### Given request
Carry on the review of the Royal Opera's Robert le Diable from the point where it stops, keeping its voice and style.

### Source
※

Robert le Diable, Royal Opera | reviews, news & interviews
Robert le Diable, Royal Opera
Robert le Diable, Royal Opera
Meyerbeer rarity more than justifies its revival in Laurent Pelly's effective production
My phone's predictive text posed an interesting question. Robert le Doable it insisted on calling last night's opera. And it's often been asked of this and other grands opéras. Are they doable? Such was the munificence of the times in which they thrived, and such has been the collapse in their popularity, are grands opéras worthy of resurrection? And do we have the resources and good will to do justice to their singular vision?
Indeed, if you were to judge last night on the first act you might have been confused on many fronts. Confused at the high standing of director Laurent Pelly, whose set was a mess. Confused at the plot, which raises the stakes in relational coincidence to new heights of silliness. Confused at how or why any of us were here at all, not tucked up in bed watching something half decent - and cheaper - on telly. By the start of Act Two, however, things were settling in. Here, the love story begins in earnest.
Poplavskaya and Relyea made the third act and the final scene of the fifth fizz And it isn't a wholly uninteresting story when seen in the round. Marrying all the fashionable elements of early Romantic opera - medievalism, supernaturalism, redemption through religion - to a Manichaean battle over one man's soul, the central love match between Norman Duke Robert le Diable and Sicilian Princess Isabelle becomes the plaything for an overarching and curiously Freudian struggle. The characters who act as the evening's puppet-masters are Robert's sister, Alice, representing virtue and his father, Bertram, vice.
Though Pelly tightens things up by Act Two, one can't help but feel a trick has been missed in this faithful if stylised realisation, which mines the pen-and-ink work of the 19th century for some picture-book scenery. A Christof Loy might possibly have delved a bit deeper into the psychological implications of the plot, which suggest interior possibilities for all the various exterior high drama. To be fair, Pelly does attempt a conceptualisation, though a little half-heartedly and patronisingly. Primary coloured toy horses, joining toy knights, toy courtiers and pop-up book backdrop, encourages us to see (and perhaps dismiss) the work as child's play.

※

### Given material
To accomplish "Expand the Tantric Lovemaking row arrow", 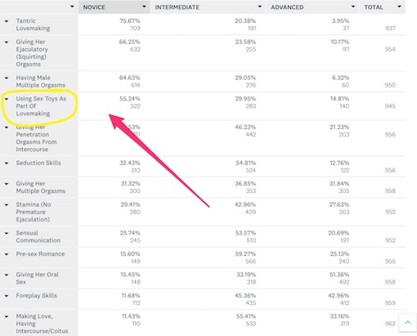I will click(x=7, y=21).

※

### Exercise response
And what of the music? Music that simultaneously provoked Chopin to hail Meyerbeer as one of the greats - "It is a masterpiece… Meyerbeer has made himself immortal" - and that also consigned the composer to a century of oblivion. (This is the first British staging since the 19th century.) Both responses to the score are understandable. It's not difficult to see why it became an overnight success. Yet it's also not impossible to recognise why it also disappeared. The melodic writing is frequently very beautiful. And when you think of the variety of form and orchestral colour in the score (and considering the opera appeared amid the hackneyed repetitions and knowing artifice of the operas of Rossini and Donizetti), it's not hard to see why people so hungered after this more spontaneous and intensely felt new drama.
There are many musical moments I'd return to - as so many composers did in the century after in dozens of popular arrangements - the dead nun's ballet (choreographed by Lionel Hoche with the just the right amount of orgiastic impropriety), Alice's third act Romance (innocently done by a dangly-legged Marina Poplavskaya) and Isabelle's harp-punctuated Cavatina (Patrizia Ciofi proving a more than able stand in for Diana Damrau). And one could also delight in the frequent exquisite eddies of wind and brass writing that wafted up from the Royal Opera House Orchestra under the baton of Daniel Oren. Yet all this musical variety can - and does - also become a curse. Meyerbeer's commercially driven keenness to move on to the next sparkly idea means he leaves behind a trail of unfinished sentences, something Wagner found very profitable to rectify.
Still, more often than not, the music, singing and staging came together last night. Bryan Hymel (Robert) was in admirable control of his tricky, high-lying part, despite having to strain a little. And though he never quite got under the skin of his character Robert - whose schizophrenic toing and froing was never very believable - he never entirely lost us. The panto villain Bertram is an easier role to take advantage of and John Relyea did so to the full. Poplavskaya (pictured right) was a curiously stern angel figure yet, with Relyea, she made the third act and the final scene of the fifth fizz. Both times they were flanked by Chantal Thomas's attractive giant pen-and-ink cut-outs onto which was projected some nifty animation (Claudio Cavallari) - the mountain caves that Bertram stalks transformed into Bosch-like infernos. And then there were the winsome, child-like contributions from Ciofi, pining after her vacillating man from the tops of cardboard cut-out castles.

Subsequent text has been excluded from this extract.